Memory: 1 GB or more

Disk space: 100MB for installation. For processing please allow roughly 5 times the size of the largest image to be processed.

Convert to Vector: This program is small and should easily run on any computer running a pentium chip or greater.

Other Software Tools

This is a list of links to software developed by agencies outside of ASF that may be of use.

Free/Open Source Tools

ROI_PAC - The Repeat Orbit Interferometry PACkage is used to process synthetic aperture radar data and produce differential interferograms. The package is managed by researchers at JPL and Caltech in conjunction with members of the scientific community.

RAT - Radar Tools (or RAT)is a powerful open-source software tool for processing SAR remote sensing data.

BEAM - BEAM is a toolbox for viewing, analyzing and processing of remote sensing data.

PolSARPro - The Polarimetric SAR Data Processing and Educational Tool aims to facilitate the accessibility and exploitation of multi-polarized SAR datasets.

GeoSage's HighView - HighView is the unique image fusion tool for both advanced image-pansharpening and adaptive image stretching.

ERDAS ER Viewer - The ERDAS ER Viewer is an easy-to-use image viewer featuring interactive roaming and zooming with very large JPEG 2000 and ECW files.

ERDAS ViewFinder - ERDAS ViewFinder is a viewer for quickly displaying a variety of geographic imagery (including 16-bit data), rapidly reprojecting different data types into the same projection system, displaying multiple images in a single viewer, and working in multiple open viewers, at the same time.

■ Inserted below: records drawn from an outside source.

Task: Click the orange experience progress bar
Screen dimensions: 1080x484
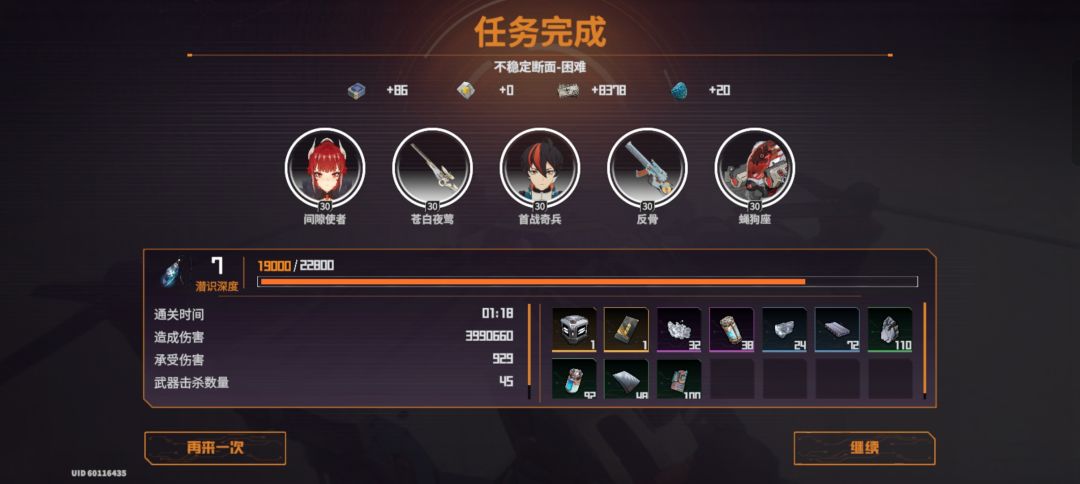Action: pos(587,282)
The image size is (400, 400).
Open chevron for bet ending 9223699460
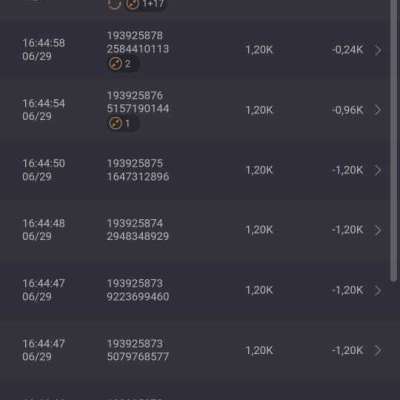pyautogui.click(x=378, y=290)
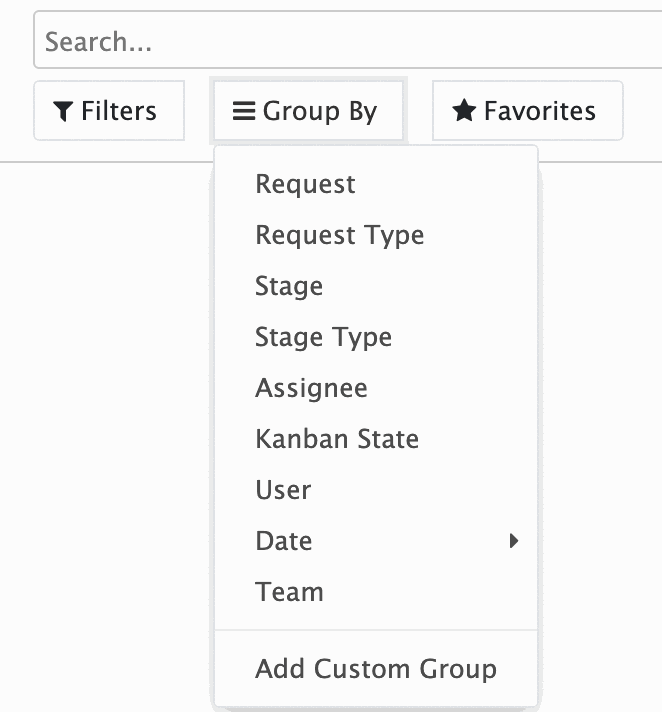Group records by Request
Viewport: 662px width, 712px height.
pyautogui.click(x=376, y=184)
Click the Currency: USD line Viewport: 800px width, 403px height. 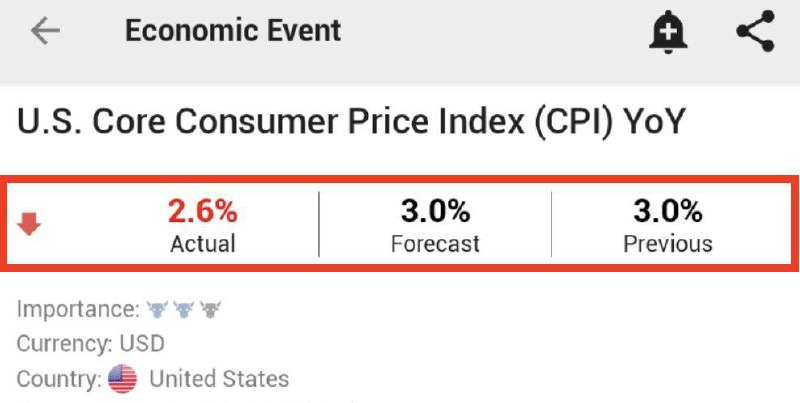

ExpressView Browser Plug-in (MrSID) - ExpressView Browser Plug-in (formerly MrSID Browser Plug-in) gives standard Windows Web browsers the ability to natively view MrSID and JPEG2000 images.

Geomatica FreeView - Geomatica FreeView is a flexible data viewing tool supporting over 100 raster and vector formats for loading, viewing, selection, and enhancement.

Commercial Tools

Geomatica - Geomatica is a single, integrated software system for remote sensing and image processing.

GAMMA - The GAMMA SAR and Interferometry Software is a collection of programs that allows processing of SAR, interferometric SAR (InSAR) and differential interferometric SAR (DInSAR) data for airborne and spaceborne SAR systems.

ENVI - ENVI provides advanced, user-friendly tools to read, explore, prepare, analyze and share information extracted from all types of imagery.

ERDAS IMAGINE - ERDAS IMAGINE performs advanced remote sensing analysis and spatial modeling to create new information.